● **Your objective**: Starting from the line with "Viewport: 640px width, 400px height.", transcribe each line to the end of the records below. Copy them exactly and write nothing else.

● **Stored data**:

-*-

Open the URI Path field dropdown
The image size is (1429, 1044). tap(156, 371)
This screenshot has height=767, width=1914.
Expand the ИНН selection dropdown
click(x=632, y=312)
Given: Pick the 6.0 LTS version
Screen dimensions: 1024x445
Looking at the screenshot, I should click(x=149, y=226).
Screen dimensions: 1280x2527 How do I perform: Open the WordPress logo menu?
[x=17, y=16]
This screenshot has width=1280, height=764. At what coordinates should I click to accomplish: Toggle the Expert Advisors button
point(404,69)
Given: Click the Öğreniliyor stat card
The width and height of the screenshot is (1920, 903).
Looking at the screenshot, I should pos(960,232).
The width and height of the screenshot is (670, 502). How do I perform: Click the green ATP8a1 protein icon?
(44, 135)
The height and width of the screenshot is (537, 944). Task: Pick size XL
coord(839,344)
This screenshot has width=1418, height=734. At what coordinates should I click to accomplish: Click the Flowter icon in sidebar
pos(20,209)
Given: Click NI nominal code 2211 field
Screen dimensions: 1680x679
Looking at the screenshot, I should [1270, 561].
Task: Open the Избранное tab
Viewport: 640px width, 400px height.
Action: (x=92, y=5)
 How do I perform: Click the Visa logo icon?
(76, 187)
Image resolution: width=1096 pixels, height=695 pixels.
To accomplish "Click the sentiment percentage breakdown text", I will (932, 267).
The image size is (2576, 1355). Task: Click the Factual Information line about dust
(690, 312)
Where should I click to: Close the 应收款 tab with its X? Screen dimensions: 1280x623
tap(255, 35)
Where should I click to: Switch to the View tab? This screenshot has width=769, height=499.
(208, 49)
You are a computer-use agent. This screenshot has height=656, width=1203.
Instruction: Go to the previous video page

-*-

● **Answer section**:
Viewport: 640px width, 400px height.
Action: (x=92, y=5)
 How do I perform: Click the Visa logo icon?
(76, 187)
Image resolution: width=1096 pixels, height=695 pixels.
To accomplish "Click the sentiment percentage breakdown text", I will (932, 267).
The image size is (2576, 1355). Task: Click the Factual Information line about dust
(690, 312)
Where should I click to: Close the 应收款 tab with its X? Screen dimensions: 1280x623
tap(255, 35)
Where should I click to: Switch to the View tab? This screenshot has width=769, height=499.
(208, 49)
You are a computer-use agent. This screenshot has height=656, width=1203.
Instruction: Go to the previous video page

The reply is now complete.